The expected output is the complete listing, copied word for word.

• • • • •

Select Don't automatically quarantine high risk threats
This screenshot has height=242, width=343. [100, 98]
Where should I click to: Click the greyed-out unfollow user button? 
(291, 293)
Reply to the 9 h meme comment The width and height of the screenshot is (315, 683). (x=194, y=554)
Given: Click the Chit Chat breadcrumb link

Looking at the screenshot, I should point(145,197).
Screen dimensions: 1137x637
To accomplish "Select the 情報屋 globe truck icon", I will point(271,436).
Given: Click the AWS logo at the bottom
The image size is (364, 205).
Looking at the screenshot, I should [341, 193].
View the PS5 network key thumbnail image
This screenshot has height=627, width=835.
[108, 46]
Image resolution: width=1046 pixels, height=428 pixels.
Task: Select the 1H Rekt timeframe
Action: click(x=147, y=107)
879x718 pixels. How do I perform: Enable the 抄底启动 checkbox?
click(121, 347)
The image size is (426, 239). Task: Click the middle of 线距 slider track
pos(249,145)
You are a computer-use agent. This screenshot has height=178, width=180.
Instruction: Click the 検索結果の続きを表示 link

• • • • •

• _RESPONSE_:
Select Don't automatically quarantine high risk threats
This screenshot has height=242, width=343. [100, 98]
Where should I click to: Click the greyed-out unfollow user button? 
(291, 293)
Reply to the 9 h meme comment The width and height of the screenshot is (315, 683). (x=194, y=554)
Given: Click the Chit Chat breadcrumb link

Looking at the screenshot, I should point(145,197).
Screen dimensions: 1137x637
To accomplish "Select the 情報屋 globe truck icon", I will point(271,436).
Given: Click the AWS logo at the bottom
The image size is (364, 205).
Looking at the screenshot, I should [341, 193].
View the PS5 network key thumbnail image
This screenshot has height=627, width=835.
[108, 46]
Image resolution: width=1046 pixels, height=428 pixels.
Task: Select the 1H Rekt timeframe
Action: click(x=147, y=107)
879x718 pixels. How do I perform: Enable the 抄底启动 checkbox?
click(121, 347)
The image size is (426, 239). Task: Click the middle of 线距 slider track
pos(249,145)
You are a computer-use agent. This screenshot has height=178, width=180.
Instruction: Click the 検索結果の続きを表示 link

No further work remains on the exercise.